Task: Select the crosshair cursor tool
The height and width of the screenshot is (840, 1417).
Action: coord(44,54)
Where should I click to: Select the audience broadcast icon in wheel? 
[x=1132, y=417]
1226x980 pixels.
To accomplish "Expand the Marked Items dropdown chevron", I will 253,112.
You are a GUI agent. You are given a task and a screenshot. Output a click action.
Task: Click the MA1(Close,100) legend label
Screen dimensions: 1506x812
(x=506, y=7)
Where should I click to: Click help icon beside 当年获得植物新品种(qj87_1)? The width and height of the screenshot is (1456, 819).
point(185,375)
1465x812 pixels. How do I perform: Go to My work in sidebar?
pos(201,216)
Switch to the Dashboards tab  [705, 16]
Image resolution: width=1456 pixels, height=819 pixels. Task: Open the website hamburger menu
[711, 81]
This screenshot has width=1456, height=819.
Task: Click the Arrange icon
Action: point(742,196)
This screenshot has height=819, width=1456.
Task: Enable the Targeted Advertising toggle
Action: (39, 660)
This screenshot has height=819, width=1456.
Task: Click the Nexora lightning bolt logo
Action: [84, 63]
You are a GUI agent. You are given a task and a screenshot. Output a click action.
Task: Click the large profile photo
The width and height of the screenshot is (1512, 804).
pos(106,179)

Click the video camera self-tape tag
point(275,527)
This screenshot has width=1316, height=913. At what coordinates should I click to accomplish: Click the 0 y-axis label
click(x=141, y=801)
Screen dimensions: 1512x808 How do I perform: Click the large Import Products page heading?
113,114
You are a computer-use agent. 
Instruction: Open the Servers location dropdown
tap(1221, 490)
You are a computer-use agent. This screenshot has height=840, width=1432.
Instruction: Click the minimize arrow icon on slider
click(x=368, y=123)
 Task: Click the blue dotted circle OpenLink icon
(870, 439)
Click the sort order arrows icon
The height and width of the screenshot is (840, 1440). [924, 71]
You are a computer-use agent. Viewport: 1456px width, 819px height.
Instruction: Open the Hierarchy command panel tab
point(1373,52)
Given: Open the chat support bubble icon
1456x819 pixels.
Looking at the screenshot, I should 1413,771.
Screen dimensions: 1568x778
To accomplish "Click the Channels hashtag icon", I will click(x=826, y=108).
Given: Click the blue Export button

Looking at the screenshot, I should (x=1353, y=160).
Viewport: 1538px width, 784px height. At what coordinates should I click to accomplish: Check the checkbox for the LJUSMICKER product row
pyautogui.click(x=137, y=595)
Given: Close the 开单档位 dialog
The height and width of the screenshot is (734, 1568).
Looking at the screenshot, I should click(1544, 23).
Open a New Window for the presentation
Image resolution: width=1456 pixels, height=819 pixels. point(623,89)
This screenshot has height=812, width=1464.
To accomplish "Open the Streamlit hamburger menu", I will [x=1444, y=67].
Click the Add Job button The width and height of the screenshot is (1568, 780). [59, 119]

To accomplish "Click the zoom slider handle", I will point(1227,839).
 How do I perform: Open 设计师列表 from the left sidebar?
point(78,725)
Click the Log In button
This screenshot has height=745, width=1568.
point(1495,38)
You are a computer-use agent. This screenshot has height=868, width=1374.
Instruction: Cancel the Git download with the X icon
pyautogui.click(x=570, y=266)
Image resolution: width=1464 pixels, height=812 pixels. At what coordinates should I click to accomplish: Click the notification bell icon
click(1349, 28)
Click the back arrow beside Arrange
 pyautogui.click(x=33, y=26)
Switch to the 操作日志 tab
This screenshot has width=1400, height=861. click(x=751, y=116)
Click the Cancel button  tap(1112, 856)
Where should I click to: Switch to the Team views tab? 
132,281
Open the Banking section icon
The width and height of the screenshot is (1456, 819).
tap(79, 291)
* * * * * * *
# [ACTIVITY]
Whenever a line includes the word "will", pull it out of the entries.

# [COMPLETED TASK]
To accomplish "Expand the Marked Items dropdown chevron", I will 253,112.
To accomplish "Click the Channels hashtag icon", I will click(x=826, y=108).
To accomplish "Open the Streamlit hamburger menu", I will [x=1444, y=67].
To accomplish "Click the zoom slider handle", I will point(1227,839).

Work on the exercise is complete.